▶ [TASK TO CARRY OUT]: Compute how many lines in the listing below hold the string "menu", then state only the result.
#####
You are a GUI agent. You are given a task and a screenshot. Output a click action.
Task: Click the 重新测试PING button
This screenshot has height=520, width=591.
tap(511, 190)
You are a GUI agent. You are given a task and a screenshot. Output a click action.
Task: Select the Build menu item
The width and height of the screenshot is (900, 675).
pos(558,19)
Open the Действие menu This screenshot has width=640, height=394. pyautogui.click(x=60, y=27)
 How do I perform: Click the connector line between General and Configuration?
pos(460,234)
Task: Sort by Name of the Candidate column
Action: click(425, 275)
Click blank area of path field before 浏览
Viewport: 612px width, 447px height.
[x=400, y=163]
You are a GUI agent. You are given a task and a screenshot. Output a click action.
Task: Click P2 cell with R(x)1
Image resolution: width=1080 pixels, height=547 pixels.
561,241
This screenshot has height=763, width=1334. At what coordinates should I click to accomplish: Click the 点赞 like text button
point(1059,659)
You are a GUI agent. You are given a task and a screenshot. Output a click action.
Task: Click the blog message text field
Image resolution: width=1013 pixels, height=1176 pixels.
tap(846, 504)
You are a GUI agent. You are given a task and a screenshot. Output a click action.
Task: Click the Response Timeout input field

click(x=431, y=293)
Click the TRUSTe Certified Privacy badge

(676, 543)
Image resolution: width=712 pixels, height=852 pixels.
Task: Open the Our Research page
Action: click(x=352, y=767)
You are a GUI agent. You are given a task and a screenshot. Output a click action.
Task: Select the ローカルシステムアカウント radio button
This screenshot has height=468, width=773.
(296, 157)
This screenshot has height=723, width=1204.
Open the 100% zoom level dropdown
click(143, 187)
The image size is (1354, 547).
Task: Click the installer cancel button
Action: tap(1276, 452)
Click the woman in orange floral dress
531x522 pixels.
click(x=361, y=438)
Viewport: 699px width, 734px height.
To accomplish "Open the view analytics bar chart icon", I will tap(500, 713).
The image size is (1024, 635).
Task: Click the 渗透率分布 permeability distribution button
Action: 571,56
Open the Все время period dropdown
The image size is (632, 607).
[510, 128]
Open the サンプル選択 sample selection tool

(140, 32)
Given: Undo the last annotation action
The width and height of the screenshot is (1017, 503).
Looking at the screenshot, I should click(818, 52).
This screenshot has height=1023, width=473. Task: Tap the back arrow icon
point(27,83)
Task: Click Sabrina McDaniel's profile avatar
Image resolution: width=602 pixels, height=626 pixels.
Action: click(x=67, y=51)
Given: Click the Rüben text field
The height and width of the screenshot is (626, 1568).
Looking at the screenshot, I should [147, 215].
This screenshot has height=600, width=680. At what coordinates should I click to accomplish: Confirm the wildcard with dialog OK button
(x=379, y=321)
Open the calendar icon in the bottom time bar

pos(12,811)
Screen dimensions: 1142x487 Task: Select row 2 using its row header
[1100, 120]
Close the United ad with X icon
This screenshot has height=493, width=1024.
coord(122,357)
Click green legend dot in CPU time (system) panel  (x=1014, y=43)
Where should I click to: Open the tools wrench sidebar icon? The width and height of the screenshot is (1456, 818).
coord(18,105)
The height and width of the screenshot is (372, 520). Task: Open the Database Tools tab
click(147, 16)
#####
▶ [OUTPUT OF THE EXERCISE]: 2